L’une des scènes les plus poignantes d’Alexandre le fou, film peut-être légèrement fictif de Pedro Pires, mais qui s’appuie très largement sur une base documentaire, est celle où le personnage principal, joué par un Alexandre Demard qui a bel et bien vécu un épisode de schizophrénie plusieurs années auparavant, écrit une lettre à son fils.
La scène, qui se déroule vers la fin du film (même si cela pourrait être le début), voit notre protagoniste écrire « Ton père » sur l’enveloppe qui contient la lettre en question. Sauf que l’écriture est brouillonne, incertaine. Les dernières lettres du deuxième mot, pourtant un mot facile à écrire, s’emmêlent. Est-ce un moment de paresse de la part du personnage, ou la preuve que la maladie sape peu à peu sa capacité de s’exprimer?

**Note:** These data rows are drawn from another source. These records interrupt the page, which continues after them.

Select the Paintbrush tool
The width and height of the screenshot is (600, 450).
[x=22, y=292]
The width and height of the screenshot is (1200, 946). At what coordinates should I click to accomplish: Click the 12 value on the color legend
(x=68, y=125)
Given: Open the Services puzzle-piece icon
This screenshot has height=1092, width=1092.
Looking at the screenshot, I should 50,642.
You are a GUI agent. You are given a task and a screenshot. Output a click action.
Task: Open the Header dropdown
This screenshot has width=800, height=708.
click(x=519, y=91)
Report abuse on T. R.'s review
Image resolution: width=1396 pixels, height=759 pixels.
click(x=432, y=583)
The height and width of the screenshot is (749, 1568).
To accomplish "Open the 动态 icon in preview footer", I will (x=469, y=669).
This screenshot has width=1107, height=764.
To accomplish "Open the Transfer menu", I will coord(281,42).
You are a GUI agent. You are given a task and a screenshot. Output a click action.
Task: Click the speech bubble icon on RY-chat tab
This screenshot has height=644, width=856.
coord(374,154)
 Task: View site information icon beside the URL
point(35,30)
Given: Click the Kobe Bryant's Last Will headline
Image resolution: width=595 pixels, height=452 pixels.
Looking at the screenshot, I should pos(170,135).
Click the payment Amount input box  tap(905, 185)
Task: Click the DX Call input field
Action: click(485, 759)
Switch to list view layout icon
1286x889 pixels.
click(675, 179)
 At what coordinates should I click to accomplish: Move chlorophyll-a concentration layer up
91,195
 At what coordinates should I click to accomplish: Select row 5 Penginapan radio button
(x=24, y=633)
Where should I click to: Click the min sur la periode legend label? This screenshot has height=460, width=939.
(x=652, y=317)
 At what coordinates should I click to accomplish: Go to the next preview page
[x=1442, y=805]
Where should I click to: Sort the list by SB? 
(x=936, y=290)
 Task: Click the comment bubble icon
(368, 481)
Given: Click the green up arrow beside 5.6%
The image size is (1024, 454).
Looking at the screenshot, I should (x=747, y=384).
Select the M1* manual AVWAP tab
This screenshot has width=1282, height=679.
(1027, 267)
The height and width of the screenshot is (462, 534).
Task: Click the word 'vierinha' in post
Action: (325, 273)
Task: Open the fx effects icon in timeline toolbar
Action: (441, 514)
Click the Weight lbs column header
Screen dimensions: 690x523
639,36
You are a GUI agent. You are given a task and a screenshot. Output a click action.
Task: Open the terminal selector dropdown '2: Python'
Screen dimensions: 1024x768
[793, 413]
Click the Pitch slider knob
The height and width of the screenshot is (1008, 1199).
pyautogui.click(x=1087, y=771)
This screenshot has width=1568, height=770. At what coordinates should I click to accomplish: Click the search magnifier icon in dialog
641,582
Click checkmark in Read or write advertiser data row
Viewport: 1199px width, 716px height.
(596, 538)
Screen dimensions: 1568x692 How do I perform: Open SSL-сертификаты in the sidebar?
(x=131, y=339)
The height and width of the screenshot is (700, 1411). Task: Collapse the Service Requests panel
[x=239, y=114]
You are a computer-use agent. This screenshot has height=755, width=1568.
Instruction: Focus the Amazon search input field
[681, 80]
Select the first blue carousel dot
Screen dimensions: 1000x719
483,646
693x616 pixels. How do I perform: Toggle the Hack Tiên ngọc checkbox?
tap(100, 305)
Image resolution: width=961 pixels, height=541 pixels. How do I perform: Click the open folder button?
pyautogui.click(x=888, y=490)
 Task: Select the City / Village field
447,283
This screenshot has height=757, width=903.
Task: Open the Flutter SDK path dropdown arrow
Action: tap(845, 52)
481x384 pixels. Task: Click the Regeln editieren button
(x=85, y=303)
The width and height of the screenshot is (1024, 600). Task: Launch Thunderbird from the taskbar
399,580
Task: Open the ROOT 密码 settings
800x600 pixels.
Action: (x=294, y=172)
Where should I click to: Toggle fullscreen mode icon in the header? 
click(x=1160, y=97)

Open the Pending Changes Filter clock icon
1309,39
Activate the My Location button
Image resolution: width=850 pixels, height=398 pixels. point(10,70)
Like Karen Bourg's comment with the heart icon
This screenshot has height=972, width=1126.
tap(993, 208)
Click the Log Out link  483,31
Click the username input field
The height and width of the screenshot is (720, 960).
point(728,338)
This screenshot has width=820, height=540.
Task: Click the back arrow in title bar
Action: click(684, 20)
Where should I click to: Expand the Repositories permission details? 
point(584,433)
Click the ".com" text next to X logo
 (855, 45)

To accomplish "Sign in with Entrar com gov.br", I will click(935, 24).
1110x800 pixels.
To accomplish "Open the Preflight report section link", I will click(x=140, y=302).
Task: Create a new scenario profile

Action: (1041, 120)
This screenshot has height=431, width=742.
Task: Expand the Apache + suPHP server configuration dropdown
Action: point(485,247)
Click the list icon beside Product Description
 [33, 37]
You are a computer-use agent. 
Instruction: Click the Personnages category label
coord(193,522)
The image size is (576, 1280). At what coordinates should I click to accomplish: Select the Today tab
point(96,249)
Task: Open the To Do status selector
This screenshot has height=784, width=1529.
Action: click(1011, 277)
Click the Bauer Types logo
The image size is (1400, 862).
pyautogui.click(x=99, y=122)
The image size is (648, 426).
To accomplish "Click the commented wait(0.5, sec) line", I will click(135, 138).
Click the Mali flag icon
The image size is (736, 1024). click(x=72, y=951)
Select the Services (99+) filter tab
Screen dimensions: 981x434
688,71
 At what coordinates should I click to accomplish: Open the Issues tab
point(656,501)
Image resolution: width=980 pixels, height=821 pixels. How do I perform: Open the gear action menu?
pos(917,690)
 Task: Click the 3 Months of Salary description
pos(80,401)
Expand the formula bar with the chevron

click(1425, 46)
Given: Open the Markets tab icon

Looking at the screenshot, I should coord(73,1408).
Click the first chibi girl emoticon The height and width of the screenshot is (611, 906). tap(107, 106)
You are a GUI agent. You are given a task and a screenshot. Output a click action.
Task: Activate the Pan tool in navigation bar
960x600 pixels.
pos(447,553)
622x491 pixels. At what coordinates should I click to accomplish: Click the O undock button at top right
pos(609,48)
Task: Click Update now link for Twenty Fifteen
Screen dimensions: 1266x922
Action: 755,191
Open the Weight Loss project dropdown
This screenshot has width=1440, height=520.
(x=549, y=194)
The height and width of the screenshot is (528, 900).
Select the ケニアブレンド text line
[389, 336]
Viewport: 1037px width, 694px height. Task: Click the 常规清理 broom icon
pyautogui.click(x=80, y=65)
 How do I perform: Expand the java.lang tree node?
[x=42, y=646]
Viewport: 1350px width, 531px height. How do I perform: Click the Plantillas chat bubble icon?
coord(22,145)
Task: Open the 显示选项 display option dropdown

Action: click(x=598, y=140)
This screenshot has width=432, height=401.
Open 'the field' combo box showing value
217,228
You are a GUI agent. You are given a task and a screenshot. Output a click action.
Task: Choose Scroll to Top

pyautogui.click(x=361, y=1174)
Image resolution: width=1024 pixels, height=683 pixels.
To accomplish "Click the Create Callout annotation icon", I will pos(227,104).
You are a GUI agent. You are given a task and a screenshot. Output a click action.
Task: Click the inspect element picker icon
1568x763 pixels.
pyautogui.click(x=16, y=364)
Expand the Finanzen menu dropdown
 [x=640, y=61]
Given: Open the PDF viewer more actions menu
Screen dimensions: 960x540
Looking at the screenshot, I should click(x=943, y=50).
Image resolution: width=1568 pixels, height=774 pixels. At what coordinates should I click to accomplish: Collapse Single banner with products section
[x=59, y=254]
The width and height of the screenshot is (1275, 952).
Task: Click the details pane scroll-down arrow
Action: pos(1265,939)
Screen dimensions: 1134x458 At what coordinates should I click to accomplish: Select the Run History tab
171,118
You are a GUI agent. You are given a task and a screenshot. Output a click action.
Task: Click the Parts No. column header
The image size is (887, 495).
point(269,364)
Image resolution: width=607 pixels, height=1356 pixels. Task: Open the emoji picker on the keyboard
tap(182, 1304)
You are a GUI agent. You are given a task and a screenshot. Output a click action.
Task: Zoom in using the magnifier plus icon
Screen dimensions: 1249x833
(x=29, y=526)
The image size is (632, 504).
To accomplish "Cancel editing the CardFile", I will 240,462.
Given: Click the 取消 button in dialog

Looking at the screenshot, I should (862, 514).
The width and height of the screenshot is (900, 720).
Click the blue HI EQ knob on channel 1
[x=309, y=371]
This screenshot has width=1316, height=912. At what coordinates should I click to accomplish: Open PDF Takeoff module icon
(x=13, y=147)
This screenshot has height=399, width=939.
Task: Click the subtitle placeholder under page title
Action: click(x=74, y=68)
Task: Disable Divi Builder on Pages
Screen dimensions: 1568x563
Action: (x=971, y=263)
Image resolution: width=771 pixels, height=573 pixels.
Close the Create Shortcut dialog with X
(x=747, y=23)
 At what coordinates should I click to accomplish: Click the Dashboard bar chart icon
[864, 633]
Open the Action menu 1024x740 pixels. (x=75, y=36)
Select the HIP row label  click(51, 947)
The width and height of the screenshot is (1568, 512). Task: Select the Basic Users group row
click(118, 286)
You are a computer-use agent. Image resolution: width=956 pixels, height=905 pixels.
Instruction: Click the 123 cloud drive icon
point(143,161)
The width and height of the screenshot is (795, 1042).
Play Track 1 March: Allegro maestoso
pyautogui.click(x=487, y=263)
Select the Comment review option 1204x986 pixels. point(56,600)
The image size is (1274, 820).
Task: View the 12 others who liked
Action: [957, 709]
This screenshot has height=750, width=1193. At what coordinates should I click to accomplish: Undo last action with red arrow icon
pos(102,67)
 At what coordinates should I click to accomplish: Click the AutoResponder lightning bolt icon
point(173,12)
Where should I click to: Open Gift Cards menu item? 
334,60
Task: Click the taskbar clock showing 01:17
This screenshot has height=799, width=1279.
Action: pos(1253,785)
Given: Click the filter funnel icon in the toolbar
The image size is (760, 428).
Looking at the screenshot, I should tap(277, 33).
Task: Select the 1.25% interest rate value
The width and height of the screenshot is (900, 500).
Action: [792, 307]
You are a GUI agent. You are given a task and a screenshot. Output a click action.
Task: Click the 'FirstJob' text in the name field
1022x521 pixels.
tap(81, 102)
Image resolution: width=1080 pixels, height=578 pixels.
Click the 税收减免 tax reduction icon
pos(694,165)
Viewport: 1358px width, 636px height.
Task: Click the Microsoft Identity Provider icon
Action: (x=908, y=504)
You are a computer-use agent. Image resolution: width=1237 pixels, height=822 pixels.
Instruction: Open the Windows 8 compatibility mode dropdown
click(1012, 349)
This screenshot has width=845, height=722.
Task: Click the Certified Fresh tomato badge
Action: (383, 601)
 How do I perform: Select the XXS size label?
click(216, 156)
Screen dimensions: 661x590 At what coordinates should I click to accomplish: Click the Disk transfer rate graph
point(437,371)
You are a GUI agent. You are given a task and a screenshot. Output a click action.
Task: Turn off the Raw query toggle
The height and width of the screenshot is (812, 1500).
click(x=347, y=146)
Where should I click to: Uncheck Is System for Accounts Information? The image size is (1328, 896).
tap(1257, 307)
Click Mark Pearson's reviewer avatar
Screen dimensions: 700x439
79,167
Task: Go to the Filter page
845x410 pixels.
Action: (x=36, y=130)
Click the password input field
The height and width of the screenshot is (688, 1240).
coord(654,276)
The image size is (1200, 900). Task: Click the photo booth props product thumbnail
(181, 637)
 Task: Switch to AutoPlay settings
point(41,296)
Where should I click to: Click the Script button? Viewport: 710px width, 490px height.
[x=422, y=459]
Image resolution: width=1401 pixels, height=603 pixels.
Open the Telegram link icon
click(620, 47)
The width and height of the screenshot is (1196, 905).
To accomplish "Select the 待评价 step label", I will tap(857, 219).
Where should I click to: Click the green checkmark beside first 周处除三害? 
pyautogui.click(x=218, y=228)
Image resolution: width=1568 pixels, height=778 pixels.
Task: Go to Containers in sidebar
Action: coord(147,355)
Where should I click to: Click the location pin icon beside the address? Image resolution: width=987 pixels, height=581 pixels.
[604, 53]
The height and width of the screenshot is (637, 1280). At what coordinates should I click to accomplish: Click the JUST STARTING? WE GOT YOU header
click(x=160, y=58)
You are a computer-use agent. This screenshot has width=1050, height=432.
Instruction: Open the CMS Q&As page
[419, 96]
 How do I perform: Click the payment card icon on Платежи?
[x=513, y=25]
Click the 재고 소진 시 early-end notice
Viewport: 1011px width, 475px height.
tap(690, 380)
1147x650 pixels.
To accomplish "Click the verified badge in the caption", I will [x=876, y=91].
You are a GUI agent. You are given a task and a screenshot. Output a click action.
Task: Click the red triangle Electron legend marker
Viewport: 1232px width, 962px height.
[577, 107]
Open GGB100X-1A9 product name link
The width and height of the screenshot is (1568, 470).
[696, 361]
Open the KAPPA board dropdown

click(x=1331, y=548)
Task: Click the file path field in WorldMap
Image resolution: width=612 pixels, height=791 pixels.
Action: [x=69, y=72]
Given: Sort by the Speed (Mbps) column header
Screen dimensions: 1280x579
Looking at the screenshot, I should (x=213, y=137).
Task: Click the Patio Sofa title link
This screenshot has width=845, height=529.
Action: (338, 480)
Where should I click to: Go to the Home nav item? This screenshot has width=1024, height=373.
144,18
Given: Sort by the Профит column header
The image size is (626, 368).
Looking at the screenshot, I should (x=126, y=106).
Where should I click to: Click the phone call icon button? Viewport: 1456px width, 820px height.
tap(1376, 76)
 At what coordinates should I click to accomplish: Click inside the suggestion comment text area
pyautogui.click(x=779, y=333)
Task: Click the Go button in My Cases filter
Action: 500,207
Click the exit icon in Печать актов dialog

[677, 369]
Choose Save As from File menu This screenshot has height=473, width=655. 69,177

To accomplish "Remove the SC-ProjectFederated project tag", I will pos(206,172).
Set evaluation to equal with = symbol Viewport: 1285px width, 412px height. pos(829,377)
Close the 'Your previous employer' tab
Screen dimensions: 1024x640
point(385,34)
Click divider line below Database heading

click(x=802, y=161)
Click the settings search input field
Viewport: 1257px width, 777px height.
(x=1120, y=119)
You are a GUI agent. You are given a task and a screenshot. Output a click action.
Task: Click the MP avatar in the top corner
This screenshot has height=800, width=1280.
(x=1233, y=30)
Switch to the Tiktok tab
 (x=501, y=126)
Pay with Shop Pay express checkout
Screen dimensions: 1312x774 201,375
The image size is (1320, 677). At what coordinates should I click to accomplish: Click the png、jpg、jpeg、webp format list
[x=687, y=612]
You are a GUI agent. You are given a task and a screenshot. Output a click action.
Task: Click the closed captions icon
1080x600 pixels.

Environ 20 ans après avoir subi une crise de schizophrénie alors qu’il était engagé dans la marine marchande, Alexandre tente tant bien que mal de fonctionner dans un monde qui est toujours fermé aux personnes vivant des problèmes de santé mentale. La dépression? Passe encore. Mais des maladies plus graves? Alexandre a beau être médicamenté, il le dira lui-même: « Même les médecins ne connaissent pas les effets secondaires de tout ce que je prends. »
Déménagé dans un logement d’une résidence spécialisée de Québec, là où cohabitent artistes et gens souffrant de problèmes de santé mentale, mais qui remontent peu à peu la pente, le quadragénaire se mêlera aux autres résidents, tous des gens véritablement touchés par la maladie, avec qui il se liera parfois d’amitié.
Que penser, d’ailleurs, de ces gens qui sont assez sains d’esprit pour vivre à l’extérieur d’une institution psychiatrique ou d’un hôpital, mais qui ne le sont pas suffisamment pour s’intégrer relativement bien à la société? Comment doit-on traiter ces personnes, pour qui il n’existe parfois aucune forme de guérison possible, à l’exception de jouer à l’apprenti-sorcier avec des produits modifiant la chimie de leur cerveau? Ces gens ne sont pas cachés dans des prisons, bien sûr, mais Alexandre, pourtant fonctionnel, est seul, toujours seul. Sa grand-mère aura beau le presser de se trouver une copine, la seule jeune femme qu’il fréquentera, durant le film, est une obsédée des remèdes naturels qui le poussera à tenter de cesser abruptement de prendre ses médicaments.
Objet cinématographique intriguant, film forçant une réflexion tout en subtilité sur la mise à l’écart de ces « fous » que l’on considère pourtant comme étant « normaux », Alexandre le fou avait connu un succès mérité dans le cadre du Festival de cinéma de la ville de Québec (FCVQ). Voilà l’oeuvre enfin présentée à Montréal.